Le gouvernement oppose un argument démographique pour expliquer qu’une nouvelle branche de la Sécurité sociale ne serait pas tenable. Qu’en pensez-vous ?
Dans le cadre de la réforme des retraites, le gouvernement invoquait une augmentation inquiétante du nombre de retraités et d’inactifs. Il tente le même argument alarmiste pour la dépendance. Or les différents rapports se rejoignent pour dire qu’il convient de dédramatiser l’évolution du nombre de personnes qui seront dépendantes dans vingt ans. Les études du groupe de travail mis en place par le gouvernement vont d’ailleurs dans le même sens. Par exemple, l’évolution des maladies neurodégénératives, une des principales causes de la perte d’autonomie, est difficilement prévisible, notamment en raison des progrès attendus de la recherche et des politiques de prévention et de dépistage.
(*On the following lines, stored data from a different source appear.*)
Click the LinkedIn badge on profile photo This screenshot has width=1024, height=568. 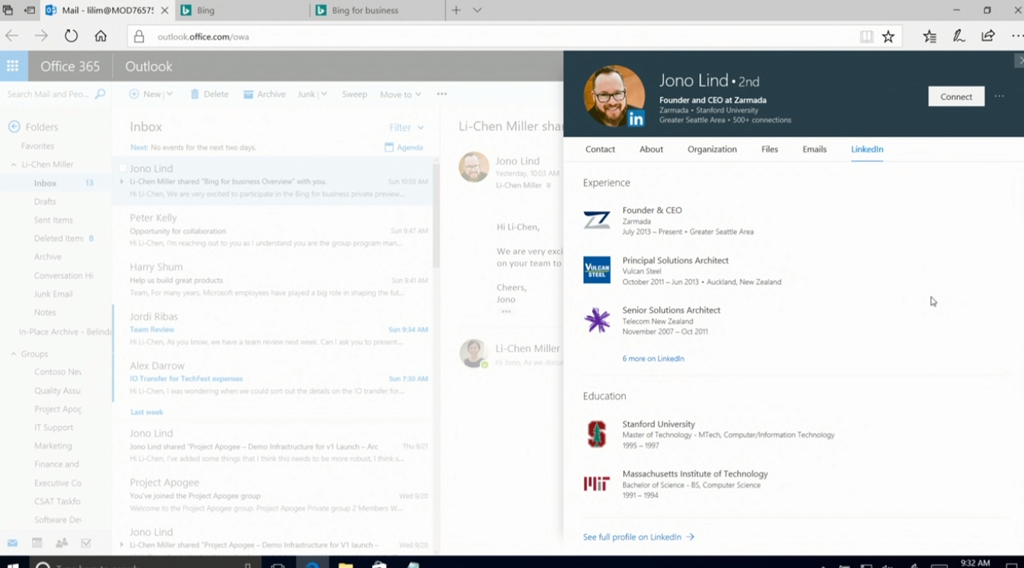click(636, 119)
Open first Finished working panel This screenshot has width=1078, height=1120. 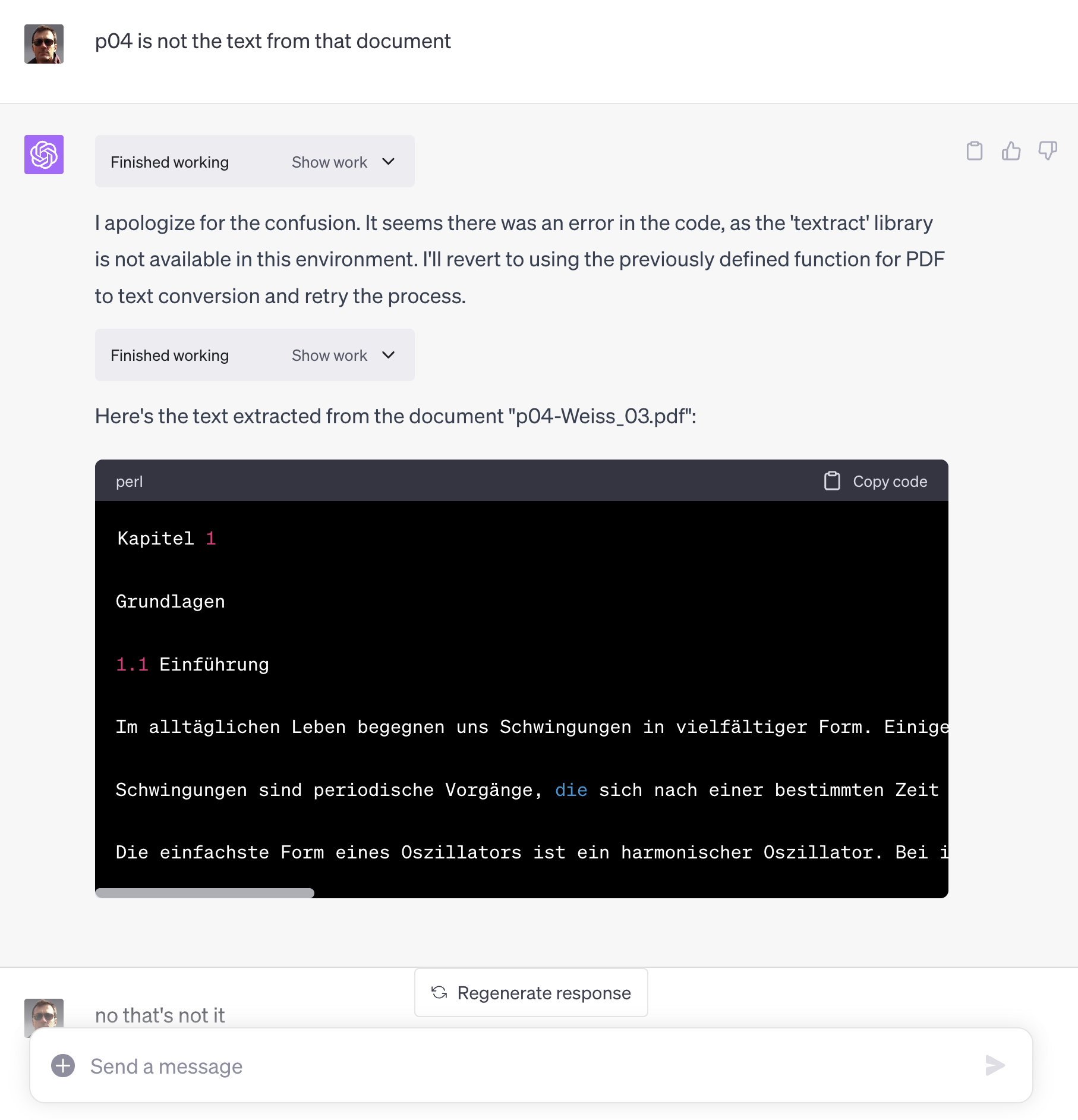[170, 162]
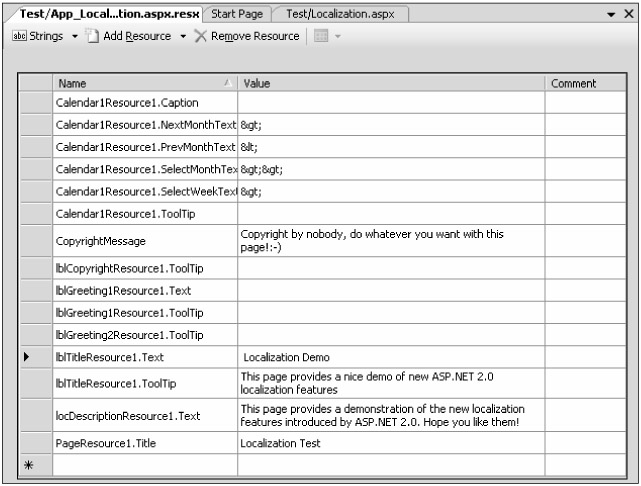
Task: Click the Value column header
Action: point(390,84)
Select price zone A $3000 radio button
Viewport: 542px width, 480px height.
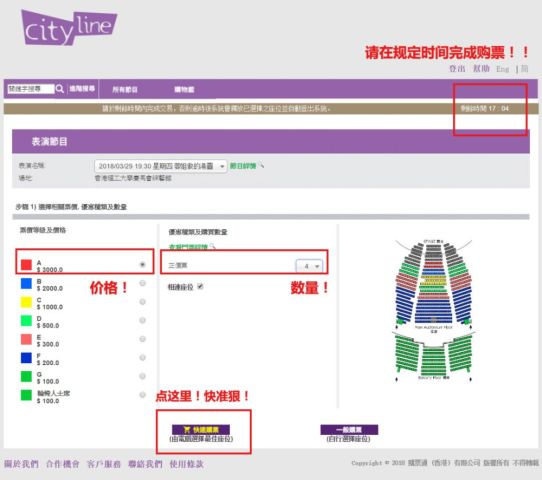tap(142, 265)
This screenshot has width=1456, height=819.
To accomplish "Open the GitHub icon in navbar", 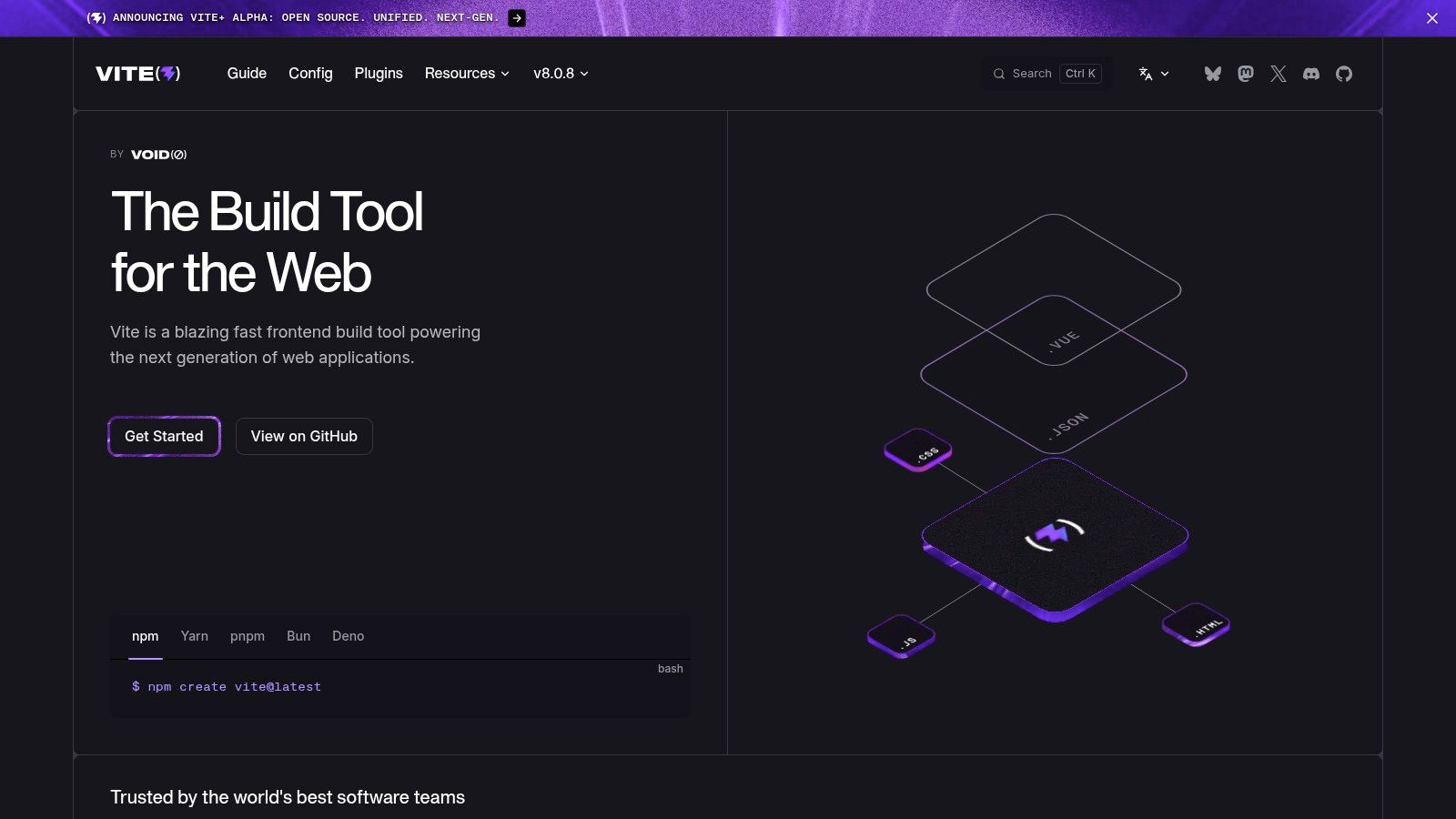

L’autre argument avancé par le gouvernement est celui du financement de la dépendance, « insupportable » par la Sécurité sociale. Comment financer un système intégré dans la Sécu ?
Le gouvernement nous dit que le niveau des prélèvements obligatoires est insupportable et que le financement public ne pourra pas répondre aux besoins des personnes dépendantes. Il serait donc hors de question d’augmenter les cotisations. La part de ces prélèvements obligatoires (impôts et cotisations sociales) dans le PIB est de l’ordre de 43 %. Un pays comme la Suède est à 47 % et prend en charge presque gratuitement la perte d’autonomie des personnes qui sont dans des maisons médicalisées ou bénéficient de services à domicile. Les prélèvements sont plus importants, certes, mais les services rendus sont plus nombreux et de meilleure qualité. De toute façon, les primes versées aux assurances pèseraient tout autant sur le budget des personnes qu’une cotisation supplémentaire. Et les primes versées aux assurances alimentent les marchés financiers et les profits des assurances, ce qui n’est pas le cas des cotisations sociales.
Fiscalité, cotisation, quelle est la contribution que vous proposez et quel est le montant des ressources nouvelles nécessaire pour assurer le financement de la dépendance dans le cadre de la Sécurité sociale ?
Il y aura des besoins nouveaux car il faudra décharger les aidants familiaux. Il faudra aussi améliorer les salaires, la formation et le parcours professionnels des personnels travaillant dans ce secteur. Comment financer tout cela ? Par la fiscalité ou la cotisation, chacune répond à une logique différente. Mais, quelle que soit l’option, le coût de la prise en charge de la dépendance, y compris la partie soins, devrait représenter de 1,5 à 1,8 % du PIB d’ici à une vingtaine d’années. En y ajoutant un point de PIB pour le transfert à des professionnels de ce qui pèse sur les aidants familiaux, on arrive à une estimation de 2,5 à 2,8 % du PIB. Cela ne mettra pas l’économie par terre ! On peut mettre ce montant en regard avec les niches fiscales, qui, à elles seules, ont représenté 75 milliards d’euros en 2010. Ou encore avec les 40 milliards d’euros de dividendes versés en 2010 par les entreprises du CAC 40. Si l’on veut vraiment appliquer le principe d’une meilleure répartition des richesses, il n’y a aucun problème à financer 2 ou 3 points de PIB. On peut même se fixer l’objectif d’une reconnaissance d’un droit universel à une prise en charge à 100 % de la perte d’autonomie.